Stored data

== Segment start ==

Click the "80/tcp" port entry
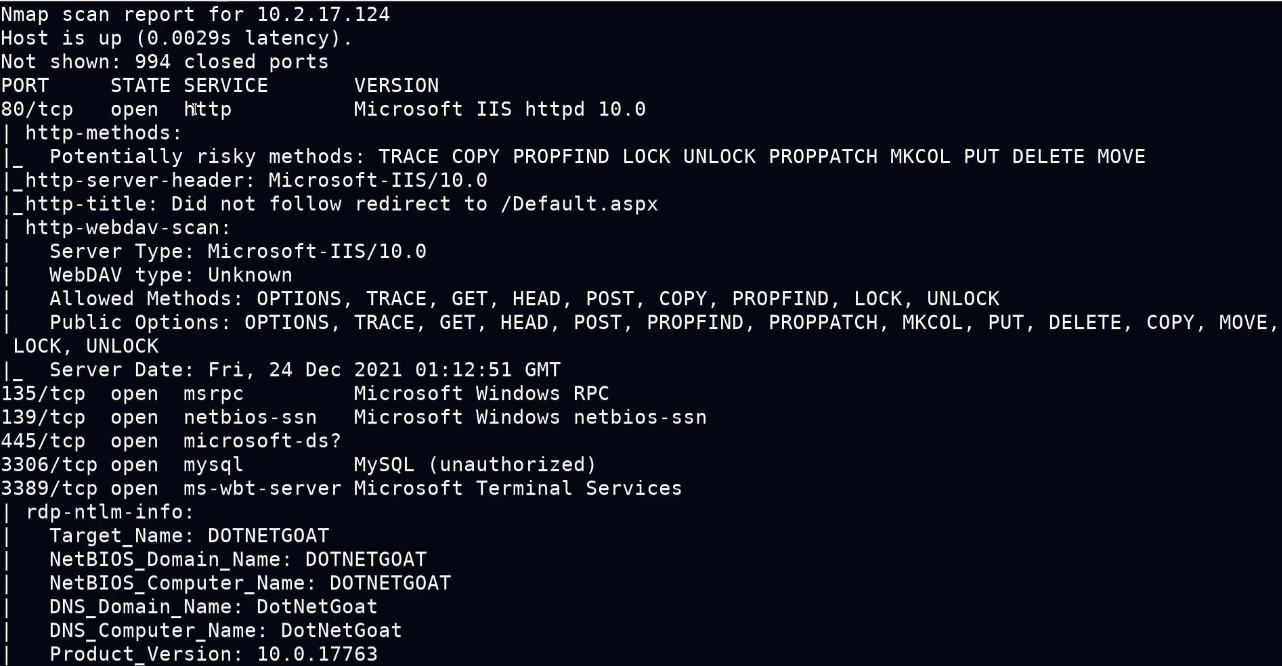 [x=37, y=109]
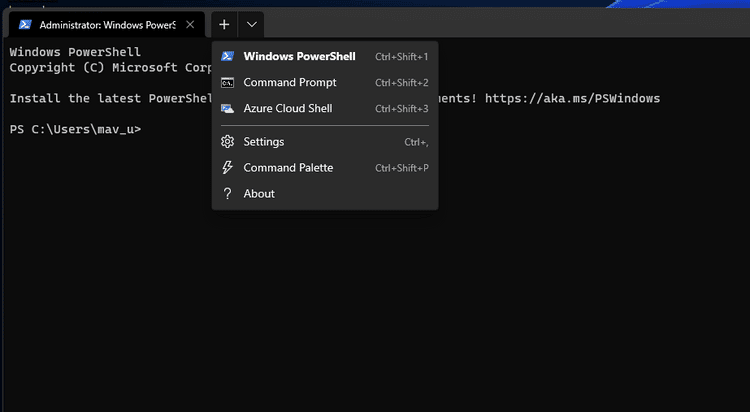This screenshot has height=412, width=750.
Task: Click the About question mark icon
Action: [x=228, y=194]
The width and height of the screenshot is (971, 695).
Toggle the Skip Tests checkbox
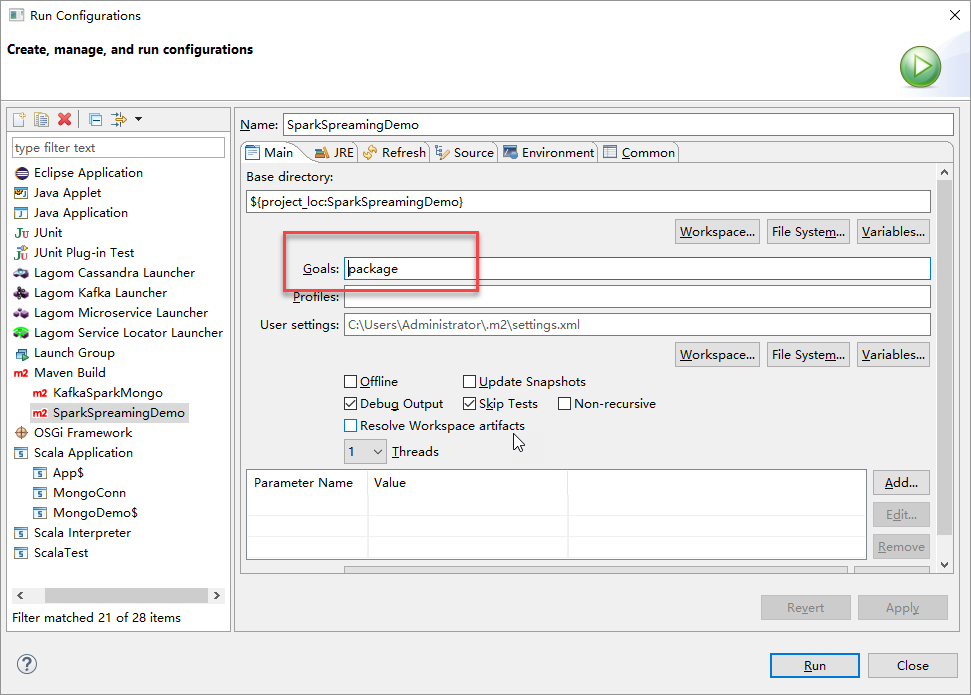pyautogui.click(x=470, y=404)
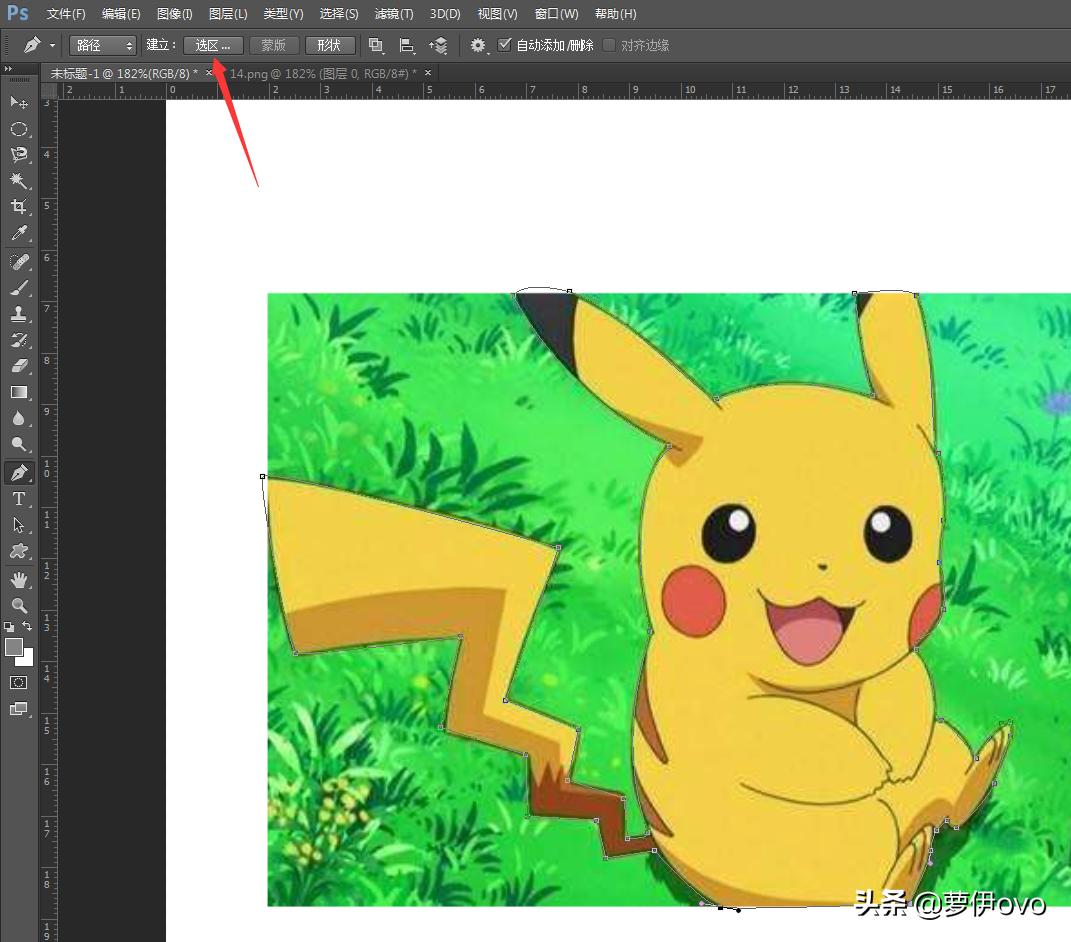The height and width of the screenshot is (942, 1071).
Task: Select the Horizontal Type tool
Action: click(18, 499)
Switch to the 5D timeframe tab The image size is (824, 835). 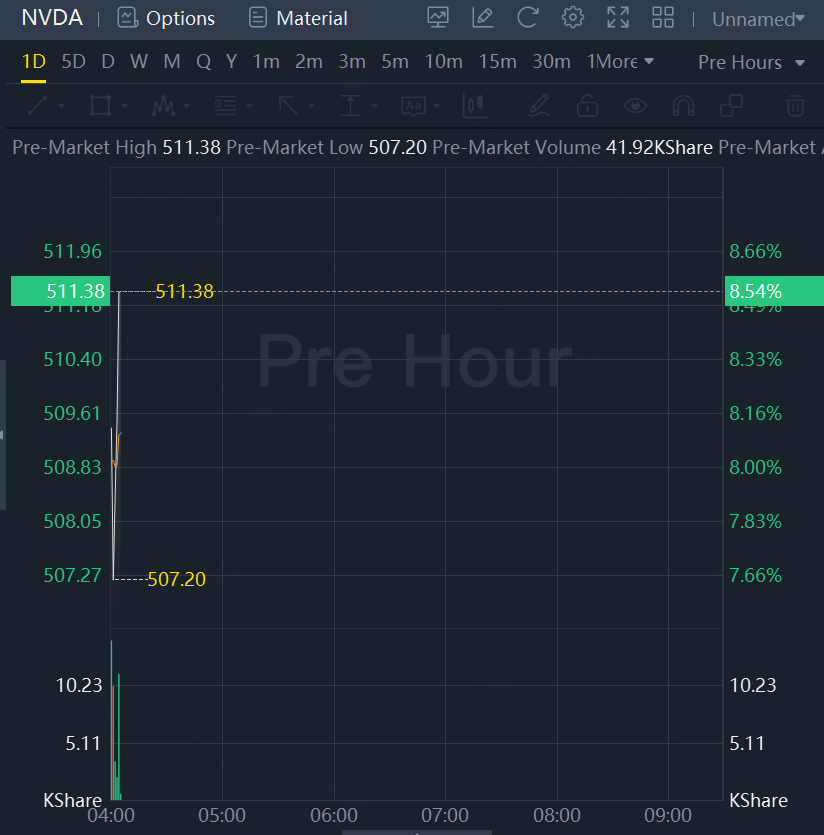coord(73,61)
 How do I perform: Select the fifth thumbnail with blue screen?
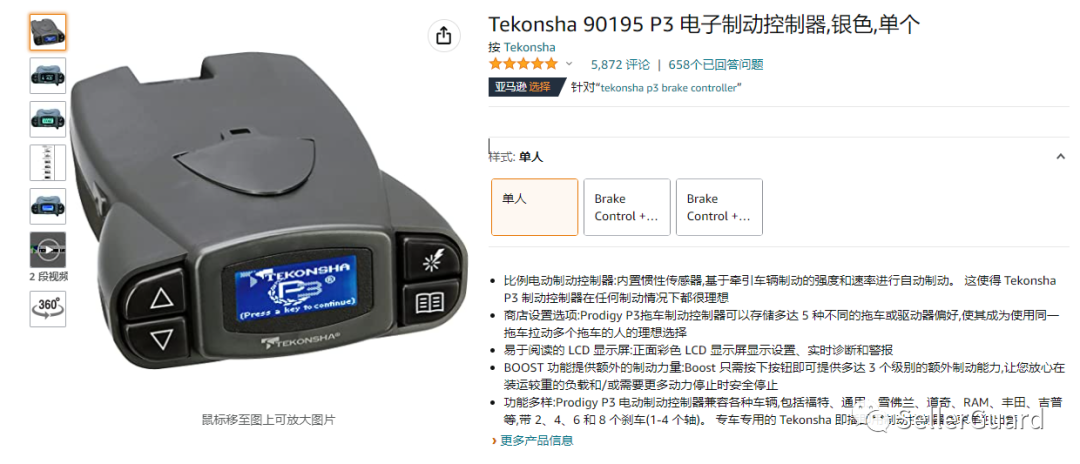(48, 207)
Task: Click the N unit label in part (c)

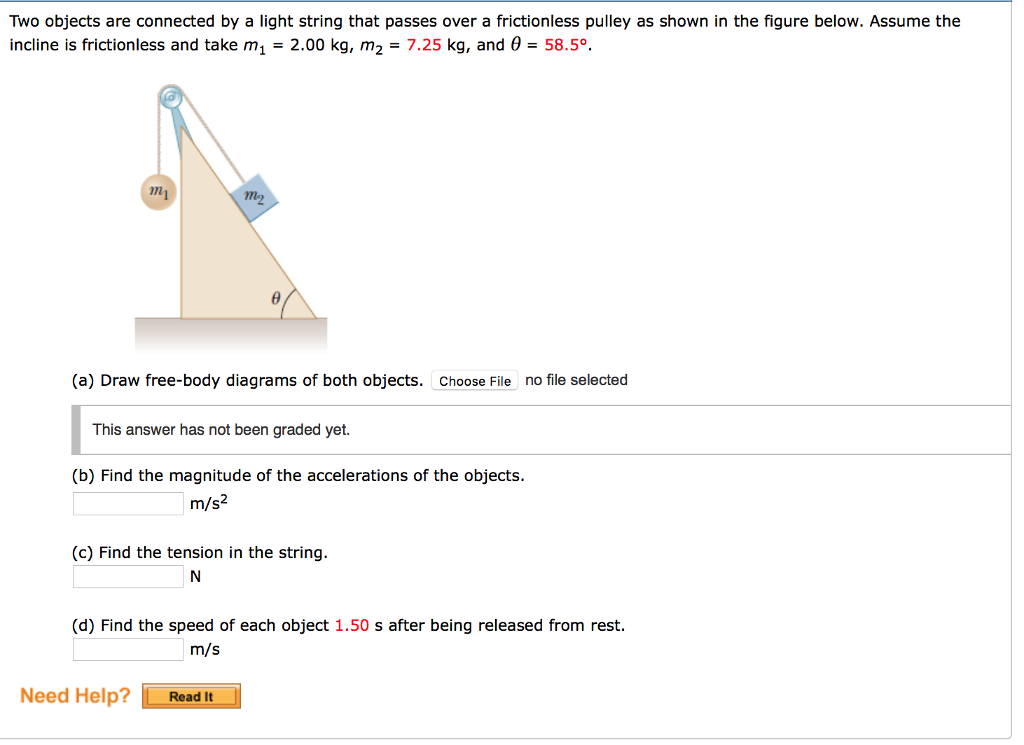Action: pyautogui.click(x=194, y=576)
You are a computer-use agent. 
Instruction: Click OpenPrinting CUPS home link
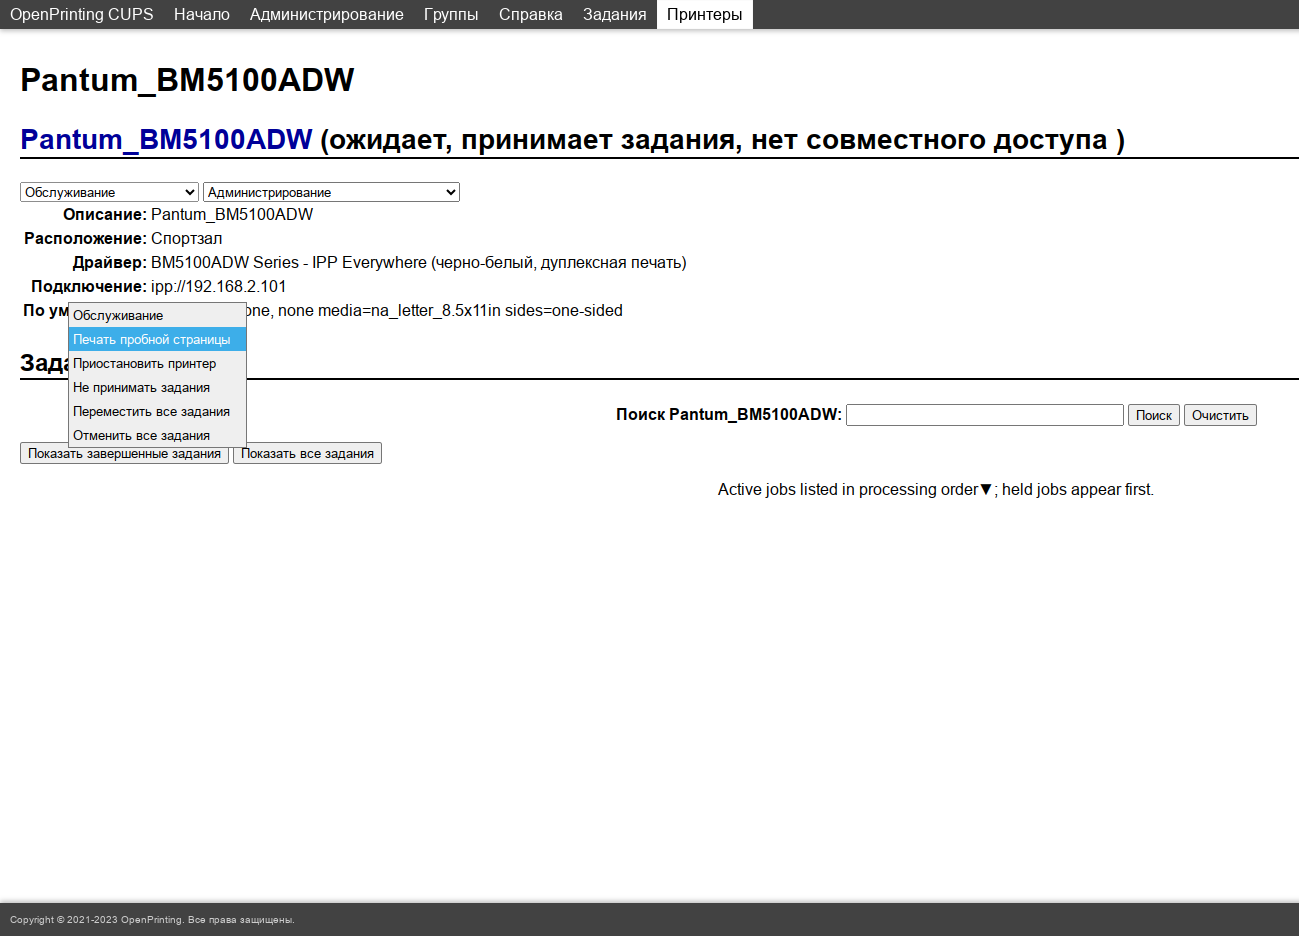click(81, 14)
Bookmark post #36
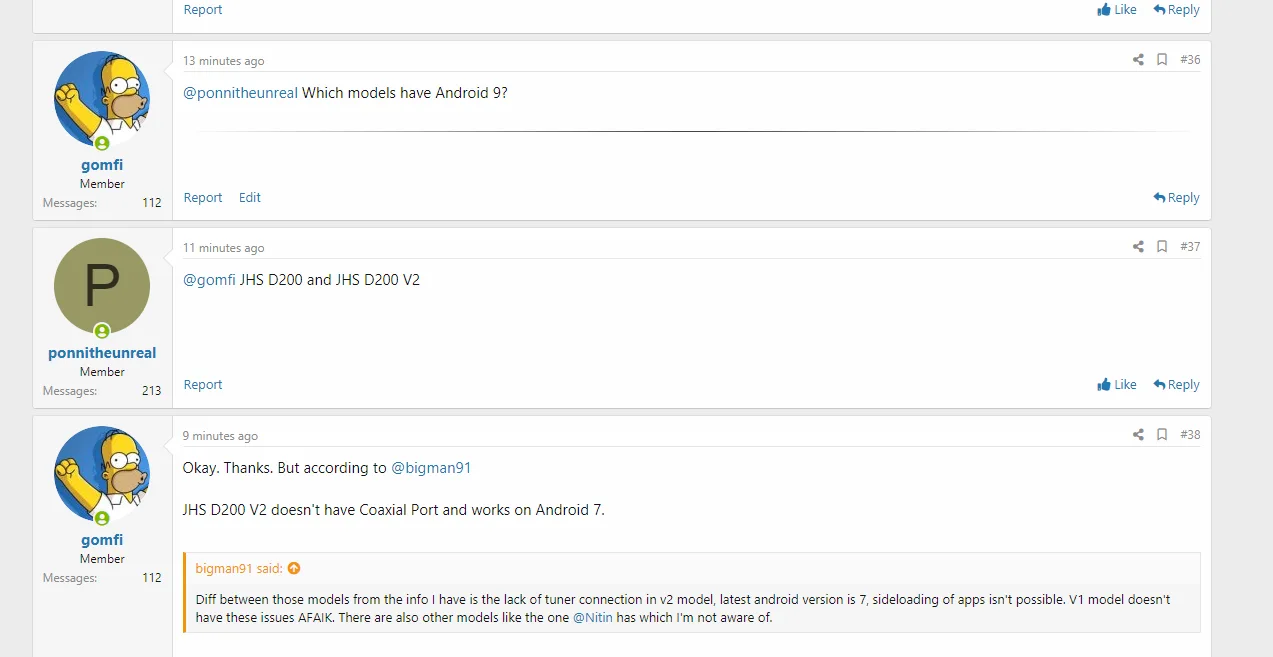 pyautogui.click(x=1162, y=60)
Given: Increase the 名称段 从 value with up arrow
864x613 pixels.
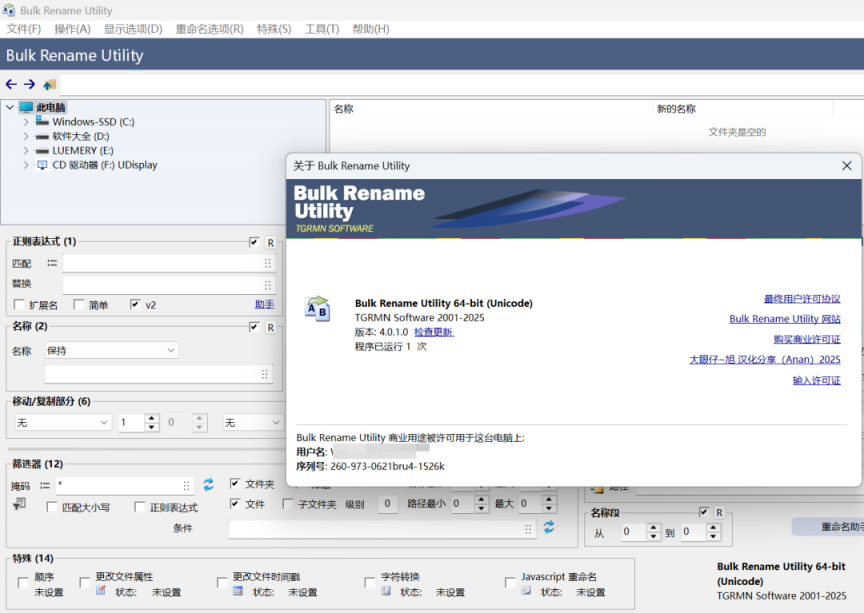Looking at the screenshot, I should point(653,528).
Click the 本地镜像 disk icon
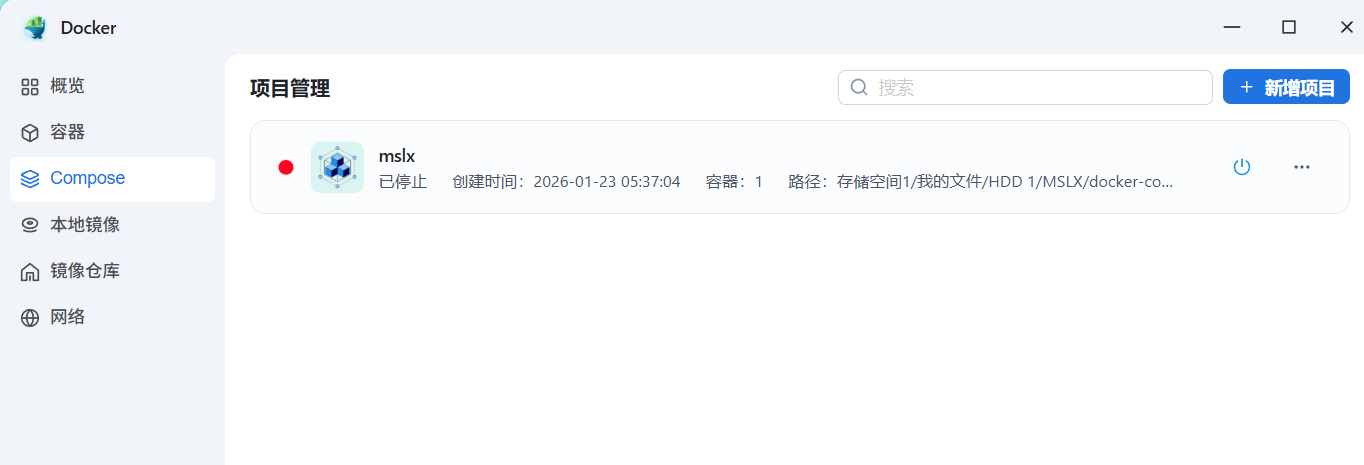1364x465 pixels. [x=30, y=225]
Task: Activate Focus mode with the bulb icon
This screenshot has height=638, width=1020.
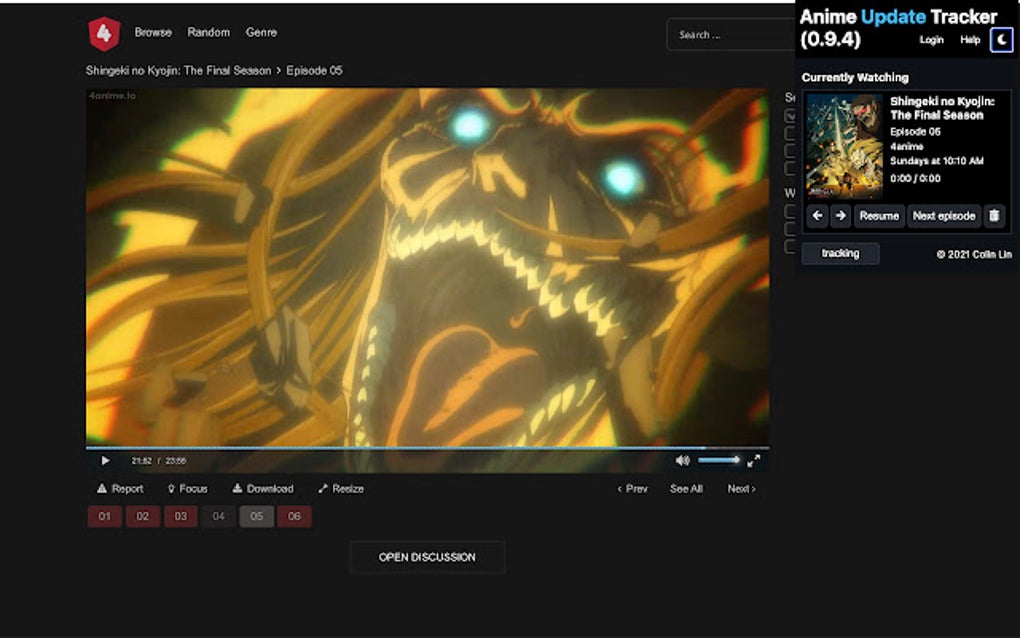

== Segment end ==

» REQUIRED ACTION: Please copy the lines above, starting at the one that holds "Task: Activate Focus mode with the bulb icon" and stopping after the last line, exactly as they appear and minus the pictures.

» TASK SOLUTION:
Task: Activate Focus mode with the bulb icon
This screenshot has height=638, width=1020.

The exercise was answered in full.